Ramallah has decided to delay submitting an appeal to the UN Security Council to set a timetable for Israel to withdraw from the West Bank, Palestinian Authority Foreign Minister Riyad al-Maliki said in remarks published Monday
Maliki told the Palestinian Ma’an News Agency that the Palestinians had decided to wait until after the end of the latest round of negotiations between Iran and world powers, but also added that they had yet to secure a nine-vote majority in the Security Council on the proposal.

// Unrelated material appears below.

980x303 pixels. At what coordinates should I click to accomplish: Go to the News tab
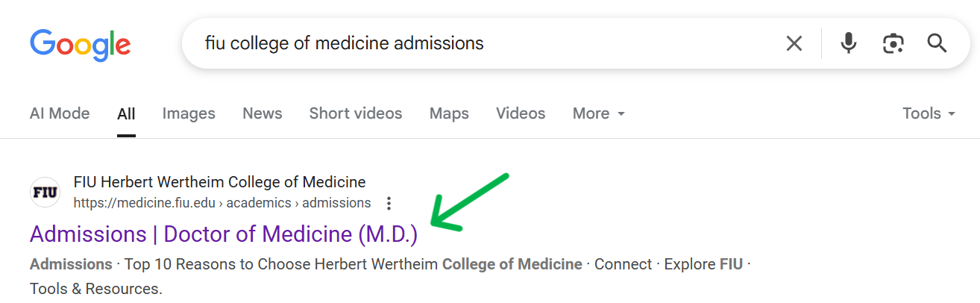coord(263,113)
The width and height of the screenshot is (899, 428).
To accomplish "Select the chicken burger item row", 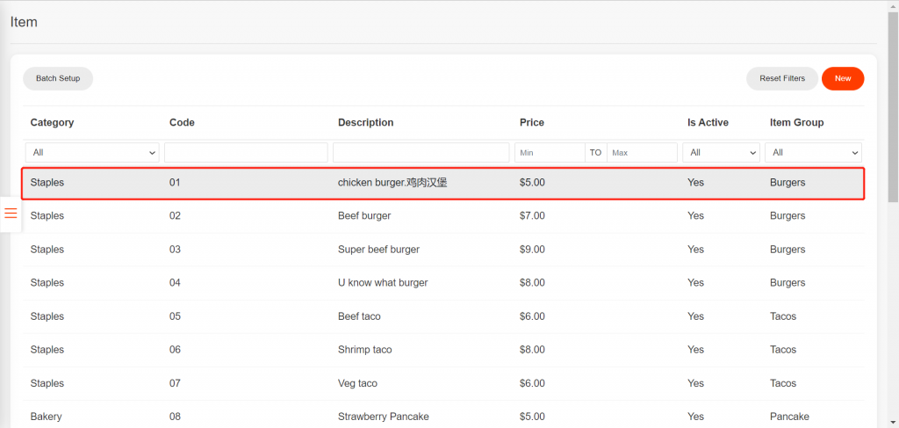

Palestinian Authority President Mahmoud Abbas vowed earlier this month to follow through on his plan to present a resolution to the UN Security Council in the coming month demanding a timetable for Israel to pull out of the West Bank by November 2016, and said “no pressure” would deter him from this course.
Maliki said the Palestinians were not delaying out of fear of sanctions by the US, which has come out against the move.
The Palestinians need nine votes to win approval or force the US to use its veto in the 15-member council. However, Maliki said the five permanent members of the council were too busy trying to reach a deal with Iran over its nuclear program to give attention to the Palestinian cause.
Talks with Iran are slated to wrap up Monday, but reports have indicated officials are looking into an extension should a flurry of diplomatic activity in Vienna fail to bring the sides together before the deadline.
Maliki said though Ramallah was not expecting the US to change course on using the veto, it would still forge ahead. He said officials planned to “exploit” momentum in European capitals for a Palestinian state to help with their bid.
Since last month, Sweden has officially recognized the state of Palestine, the British Parliament recognized it in a symbolic vote, and French lawmakers were set to hold a similar vote on Friday.
Spain also voted this month to recognize Palestine within the framework of a permanent agreement.
Britain and France are permanent members of the Security Council, but even if the Palestinians gain a majority, the US could veto the measure.
The Palestinians have countered the possibility by threatening to cut security ties with Israel if the US exercises its veto.